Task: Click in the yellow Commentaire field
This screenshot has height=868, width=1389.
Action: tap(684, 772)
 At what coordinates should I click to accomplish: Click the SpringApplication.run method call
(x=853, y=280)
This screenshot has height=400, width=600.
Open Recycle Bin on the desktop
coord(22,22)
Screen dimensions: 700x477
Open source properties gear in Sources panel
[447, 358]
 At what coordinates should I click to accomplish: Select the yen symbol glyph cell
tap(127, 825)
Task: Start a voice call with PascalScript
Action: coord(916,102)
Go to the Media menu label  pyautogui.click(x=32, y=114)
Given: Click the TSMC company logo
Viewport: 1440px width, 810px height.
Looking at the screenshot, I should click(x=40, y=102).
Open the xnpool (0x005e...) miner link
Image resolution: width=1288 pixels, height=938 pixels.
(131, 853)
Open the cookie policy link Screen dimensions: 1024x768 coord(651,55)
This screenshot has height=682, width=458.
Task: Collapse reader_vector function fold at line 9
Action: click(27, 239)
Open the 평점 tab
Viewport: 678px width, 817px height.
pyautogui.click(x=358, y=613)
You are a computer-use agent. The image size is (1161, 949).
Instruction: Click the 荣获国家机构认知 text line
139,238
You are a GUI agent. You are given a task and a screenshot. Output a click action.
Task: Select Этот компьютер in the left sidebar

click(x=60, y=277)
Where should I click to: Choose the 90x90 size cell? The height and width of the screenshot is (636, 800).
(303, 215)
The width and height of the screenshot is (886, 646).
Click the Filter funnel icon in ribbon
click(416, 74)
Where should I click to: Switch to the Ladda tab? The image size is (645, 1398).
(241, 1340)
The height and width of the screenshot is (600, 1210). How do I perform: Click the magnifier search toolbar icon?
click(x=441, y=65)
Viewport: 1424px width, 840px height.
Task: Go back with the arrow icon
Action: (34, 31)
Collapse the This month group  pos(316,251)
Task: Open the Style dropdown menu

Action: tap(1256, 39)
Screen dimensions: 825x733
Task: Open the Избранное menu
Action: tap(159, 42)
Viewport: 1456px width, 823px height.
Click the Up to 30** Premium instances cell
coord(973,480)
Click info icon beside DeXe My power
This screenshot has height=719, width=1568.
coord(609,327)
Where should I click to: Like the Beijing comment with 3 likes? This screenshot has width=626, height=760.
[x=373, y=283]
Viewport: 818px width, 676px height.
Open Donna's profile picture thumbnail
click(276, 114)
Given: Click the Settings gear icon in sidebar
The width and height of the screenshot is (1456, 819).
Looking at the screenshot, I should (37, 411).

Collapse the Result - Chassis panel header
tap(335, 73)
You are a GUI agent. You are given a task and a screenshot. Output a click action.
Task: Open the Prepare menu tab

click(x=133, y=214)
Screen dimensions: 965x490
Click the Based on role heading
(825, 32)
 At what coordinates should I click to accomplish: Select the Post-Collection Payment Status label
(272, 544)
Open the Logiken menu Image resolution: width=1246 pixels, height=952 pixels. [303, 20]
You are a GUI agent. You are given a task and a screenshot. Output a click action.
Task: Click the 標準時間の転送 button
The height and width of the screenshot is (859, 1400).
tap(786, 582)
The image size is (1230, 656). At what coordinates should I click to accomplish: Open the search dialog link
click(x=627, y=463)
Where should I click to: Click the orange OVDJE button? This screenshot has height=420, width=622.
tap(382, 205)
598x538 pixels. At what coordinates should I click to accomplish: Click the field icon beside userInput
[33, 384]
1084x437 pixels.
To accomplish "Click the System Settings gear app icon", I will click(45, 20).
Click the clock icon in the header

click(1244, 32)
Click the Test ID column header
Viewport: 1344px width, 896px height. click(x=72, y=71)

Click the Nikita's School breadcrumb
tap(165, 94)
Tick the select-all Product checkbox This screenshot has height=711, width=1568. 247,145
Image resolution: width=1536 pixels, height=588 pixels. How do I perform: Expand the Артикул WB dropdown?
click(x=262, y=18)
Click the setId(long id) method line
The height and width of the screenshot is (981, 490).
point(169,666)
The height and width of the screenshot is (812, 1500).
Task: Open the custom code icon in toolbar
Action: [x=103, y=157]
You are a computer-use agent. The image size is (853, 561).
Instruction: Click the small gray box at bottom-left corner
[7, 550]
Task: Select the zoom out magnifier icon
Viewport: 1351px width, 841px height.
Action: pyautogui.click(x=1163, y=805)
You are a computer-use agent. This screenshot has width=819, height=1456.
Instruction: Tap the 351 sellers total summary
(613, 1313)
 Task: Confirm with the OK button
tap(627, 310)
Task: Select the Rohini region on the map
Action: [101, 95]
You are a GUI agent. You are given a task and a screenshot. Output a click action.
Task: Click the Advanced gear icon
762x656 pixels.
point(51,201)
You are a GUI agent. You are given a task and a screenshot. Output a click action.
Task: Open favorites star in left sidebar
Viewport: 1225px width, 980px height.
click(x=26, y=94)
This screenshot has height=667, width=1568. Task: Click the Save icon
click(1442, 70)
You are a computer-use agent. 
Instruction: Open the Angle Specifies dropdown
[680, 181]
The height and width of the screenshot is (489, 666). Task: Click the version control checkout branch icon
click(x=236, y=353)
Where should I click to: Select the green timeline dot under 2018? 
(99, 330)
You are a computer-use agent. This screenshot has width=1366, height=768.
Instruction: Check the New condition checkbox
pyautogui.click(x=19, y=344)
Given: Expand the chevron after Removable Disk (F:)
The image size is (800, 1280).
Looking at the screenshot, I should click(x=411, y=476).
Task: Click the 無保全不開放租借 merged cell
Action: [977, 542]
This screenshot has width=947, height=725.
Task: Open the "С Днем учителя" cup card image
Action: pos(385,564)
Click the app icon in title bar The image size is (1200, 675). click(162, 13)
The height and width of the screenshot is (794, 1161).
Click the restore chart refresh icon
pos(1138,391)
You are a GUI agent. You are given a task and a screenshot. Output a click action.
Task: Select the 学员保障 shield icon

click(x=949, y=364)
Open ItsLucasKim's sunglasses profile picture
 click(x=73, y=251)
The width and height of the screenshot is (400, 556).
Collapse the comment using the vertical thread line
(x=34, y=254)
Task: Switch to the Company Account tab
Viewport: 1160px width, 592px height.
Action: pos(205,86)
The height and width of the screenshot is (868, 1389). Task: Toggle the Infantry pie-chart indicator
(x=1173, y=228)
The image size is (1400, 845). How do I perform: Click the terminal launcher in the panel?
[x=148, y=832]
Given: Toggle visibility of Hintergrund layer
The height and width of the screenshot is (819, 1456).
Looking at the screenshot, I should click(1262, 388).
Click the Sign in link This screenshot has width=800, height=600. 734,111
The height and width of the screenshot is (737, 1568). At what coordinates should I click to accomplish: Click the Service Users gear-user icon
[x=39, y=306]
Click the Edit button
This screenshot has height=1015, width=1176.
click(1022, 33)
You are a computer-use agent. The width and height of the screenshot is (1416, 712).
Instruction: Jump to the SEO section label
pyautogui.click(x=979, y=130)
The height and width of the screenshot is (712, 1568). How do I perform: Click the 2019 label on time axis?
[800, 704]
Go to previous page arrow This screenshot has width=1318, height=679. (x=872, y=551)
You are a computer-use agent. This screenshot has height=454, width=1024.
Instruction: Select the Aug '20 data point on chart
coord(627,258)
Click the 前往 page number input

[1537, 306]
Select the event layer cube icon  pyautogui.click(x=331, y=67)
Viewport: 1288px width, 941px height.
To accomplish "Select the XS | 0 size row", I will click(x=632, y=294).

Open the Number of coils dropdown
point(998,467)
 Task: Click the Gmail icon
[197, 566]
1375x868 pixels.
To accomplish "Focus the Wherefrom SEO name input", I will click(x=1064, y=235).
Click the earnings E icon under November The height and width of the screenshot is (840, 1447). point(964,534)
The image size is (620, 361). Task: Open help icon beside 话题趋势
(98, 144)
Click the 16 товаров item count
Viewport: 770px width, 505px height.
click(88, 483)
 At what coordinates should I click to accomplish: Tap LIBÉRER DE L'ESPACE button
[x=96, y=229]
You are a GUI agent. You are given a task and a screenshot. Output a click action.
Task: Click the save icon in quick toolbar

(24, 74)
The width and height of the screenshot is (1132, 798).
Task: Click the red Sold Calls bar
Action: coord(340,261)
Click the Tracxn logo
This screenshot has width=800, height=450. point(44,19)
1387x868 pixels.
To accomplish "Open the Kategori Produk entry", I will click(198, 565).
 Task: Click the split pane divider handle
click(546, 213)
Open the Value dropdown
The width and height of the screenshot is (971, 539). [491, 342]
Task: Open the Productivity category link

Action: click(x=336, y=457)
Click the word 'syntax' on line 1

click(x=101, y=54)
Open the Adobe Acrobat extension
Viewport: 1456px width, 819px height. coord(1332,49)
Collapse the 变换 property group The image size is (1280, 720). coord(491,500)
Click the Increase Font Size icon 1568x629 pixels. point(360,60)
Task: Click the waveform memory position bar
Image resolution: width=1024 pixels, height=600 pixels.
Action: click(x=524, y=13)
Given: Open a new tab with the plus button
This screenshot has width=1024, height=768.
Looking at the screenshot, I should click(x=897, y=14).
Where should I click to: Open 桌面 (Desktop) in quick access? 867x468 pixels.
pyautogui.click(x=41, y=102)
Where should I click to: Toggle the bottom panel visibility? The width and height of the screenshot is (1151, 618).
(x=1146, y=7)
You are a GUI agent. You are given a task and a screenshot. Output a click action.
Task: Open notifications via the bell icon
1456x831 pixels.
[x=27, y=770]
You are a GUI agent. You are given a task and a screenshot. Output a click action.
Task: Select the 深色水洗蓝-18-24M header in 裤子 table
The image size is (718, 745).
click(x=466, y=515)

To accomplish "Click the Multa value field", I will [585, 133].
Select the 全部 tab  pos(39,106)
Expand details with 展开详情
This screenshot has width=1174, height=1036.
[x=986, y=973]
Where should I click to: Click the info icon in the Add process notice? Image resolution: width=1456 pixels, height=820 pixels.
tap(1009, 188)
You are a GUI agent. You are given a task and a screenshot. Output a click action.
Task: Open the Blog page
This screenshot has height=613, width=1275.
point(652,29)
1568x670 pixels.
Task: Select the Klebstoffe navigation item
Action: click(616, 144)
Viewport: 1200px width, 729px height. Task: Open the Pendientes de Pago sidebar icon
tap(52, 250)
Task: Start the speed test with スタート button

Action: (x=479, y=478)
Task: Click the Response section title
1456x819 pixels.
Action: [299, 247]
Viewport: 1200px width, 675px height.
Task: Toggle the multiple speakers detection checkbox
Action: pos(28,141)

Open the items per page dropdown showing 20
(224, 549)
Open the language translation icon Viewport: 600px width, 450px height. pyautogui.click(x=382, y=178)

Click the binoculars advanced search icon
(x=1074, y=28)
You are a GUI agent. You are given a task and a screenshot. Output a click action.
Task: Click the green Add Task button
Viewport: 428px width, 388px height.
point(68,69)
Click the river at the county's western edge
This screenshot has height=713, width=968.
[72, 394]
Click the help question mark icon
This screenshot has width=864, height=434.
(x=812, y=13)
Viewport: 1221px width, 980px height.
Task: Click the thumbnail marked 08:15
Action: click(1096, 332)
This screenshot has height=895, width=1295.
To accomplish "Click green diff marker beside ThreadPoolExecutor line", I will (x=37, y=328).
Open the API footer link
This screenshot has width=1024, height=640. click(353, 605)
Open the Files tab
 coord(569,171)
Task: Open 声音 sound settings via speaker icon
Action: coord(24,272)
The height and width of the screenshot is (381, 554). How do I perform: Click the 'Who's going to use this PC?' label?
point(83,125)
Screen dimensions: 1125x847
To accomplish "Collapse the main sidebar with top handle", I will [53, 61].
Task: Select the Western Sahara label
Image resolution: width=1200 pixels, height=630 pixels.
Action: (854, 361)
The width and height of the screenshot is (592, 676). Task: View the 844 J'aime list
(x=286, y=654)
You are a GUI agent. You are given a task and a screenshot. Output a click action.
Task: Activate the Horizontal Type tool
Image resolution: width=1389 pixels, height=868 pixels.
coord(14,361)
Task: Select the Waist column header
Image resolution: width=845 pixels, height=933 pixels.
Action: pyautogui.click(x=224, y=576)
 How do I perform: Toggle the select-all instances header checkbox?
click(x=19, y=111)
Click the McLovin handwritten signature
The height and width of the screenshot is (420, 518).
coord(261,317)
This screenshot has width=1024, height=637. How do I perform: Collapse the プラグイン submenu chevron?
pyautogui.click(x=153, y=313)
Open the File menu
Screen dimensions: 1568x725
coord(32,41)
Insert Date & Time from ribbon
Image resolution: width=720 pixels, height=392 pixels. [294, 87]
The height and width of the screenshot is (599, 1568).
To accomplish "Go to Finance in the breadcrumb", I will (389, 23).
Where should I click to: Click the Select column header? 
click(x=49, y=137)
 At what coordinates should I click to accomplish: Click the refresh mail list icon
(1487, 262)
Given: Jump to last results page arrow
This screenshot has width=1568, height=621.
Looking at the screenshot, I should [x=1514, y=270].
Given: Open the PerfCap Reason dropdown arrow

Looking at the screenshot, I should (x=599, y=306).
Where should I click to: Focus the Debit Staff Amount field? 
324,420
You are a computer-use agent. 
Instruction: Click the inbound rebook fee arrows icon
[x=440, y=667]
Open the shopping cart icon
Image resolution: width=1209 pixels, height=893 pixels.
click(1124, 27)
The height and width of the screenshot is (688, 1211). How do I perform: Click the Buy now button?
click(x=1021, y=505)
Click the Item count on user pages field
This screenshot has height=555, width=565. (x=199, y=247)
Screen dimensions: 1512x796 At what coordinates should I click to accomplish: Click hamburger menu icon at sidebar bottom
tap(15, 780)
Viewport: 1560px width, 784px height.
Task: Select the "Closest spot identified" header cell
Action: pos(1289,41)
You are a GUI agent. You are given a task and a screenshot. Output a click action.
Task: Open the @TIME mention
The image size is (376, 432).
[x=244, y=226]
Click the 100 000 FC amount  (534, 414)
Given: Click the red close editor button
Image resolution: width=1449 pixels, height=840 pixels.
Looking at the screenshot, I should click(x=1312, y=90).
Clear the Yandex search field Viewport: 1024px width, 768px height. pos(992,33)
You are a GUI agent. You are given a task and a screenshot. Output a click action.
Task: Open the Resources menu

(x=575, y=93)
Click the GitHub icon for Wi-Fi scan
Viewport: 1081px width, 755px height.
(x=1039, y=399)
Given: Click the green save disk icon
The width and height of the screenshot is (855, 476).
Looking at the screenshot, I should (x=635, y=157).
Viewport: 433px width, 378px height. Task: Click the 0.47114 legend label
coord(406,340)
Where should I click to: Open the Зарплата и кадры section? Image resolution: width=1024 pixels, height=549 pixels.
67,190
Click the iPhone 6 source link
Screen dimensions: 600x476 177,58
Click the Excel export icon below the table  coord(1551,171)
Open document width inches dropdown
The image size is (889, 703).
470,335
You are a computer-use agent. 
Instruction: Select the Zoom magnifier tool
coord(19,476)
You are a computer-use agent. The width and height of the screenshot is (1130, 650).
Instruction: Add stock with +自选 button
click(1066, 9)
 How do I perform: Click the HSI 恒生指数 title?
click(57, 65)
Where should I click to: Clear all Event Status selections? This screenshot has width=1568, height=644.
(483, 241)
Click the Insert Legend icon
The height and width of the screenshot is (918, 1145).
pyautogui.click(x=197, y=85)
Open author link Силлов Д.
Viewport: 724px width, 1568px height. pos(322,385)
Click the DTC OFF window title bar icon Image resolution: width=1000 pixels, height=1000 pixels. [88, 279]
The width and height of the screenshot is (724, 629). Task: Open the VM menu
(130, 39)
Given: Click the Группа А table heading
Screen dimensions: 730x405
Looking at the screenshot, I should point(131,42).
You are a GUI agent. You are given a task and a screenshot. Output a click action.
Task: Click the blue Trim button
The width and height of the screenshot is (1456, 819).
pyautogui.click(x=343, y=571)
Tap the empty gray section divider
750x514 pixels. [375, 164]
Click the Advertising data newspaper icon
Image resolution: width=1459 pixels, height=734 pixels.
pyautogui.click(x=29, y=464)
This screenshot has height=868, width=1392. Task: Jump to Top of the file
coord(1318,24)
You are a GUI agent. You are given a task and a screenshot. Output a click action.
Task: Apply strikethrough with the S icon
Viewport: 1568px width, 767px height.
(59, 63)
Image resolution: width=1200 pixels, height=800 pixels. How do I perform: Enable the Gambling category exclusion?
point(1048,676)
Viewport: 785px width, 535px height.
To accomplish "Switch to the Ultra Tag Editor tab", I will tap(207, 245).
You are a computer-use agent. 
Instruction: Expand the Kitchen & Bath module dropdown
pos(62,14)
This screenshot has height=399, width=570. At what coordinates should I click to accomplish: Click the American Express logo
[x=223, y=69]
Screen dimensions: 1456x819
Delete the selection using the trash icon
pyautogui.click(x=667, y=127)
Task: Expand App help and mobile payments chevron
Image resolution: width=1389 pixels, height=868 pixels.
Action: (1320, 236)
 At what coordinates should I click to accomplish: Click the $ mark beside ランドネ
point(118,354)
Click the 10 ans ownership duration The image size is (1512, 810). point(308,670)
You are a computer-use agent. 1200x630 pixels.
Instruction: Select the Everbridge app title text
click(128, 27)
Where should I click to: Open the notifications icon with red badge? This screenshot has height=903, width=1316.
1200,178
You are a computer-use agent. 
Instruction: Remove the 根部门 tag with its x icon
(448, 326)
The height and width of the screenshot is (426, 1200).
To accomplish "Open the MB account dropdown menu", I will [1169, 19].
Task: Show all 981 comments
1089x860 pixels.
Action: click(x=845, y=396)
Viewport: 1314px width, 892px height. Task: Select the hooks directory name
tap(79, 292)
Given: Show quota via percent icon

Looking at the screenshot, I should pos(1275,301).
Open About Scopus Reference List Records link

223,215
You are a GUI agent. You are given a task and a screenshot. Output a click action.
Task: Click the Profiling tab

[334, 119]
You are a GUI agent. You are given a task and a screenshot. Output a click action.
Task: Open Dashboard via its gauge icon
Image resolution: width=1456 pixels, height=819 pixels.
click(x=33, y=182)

_Goal of the exercise:_ Copy out the lines from the one containing "has height=454, width=1024." through the one containing "Select the event", requests included, and shift every coordinate in the answers by adding 33 to each number.

_Exercise response:_
You are a computer-use agent. This screenshot has height=454, width=1024.
Instruction: Select the Aug '20 data point on chart
coord(660,291)
Click the 前往 page number input

[1570, 339]
Select the event layer cube icon  pyautogui.click(x=364, y=100)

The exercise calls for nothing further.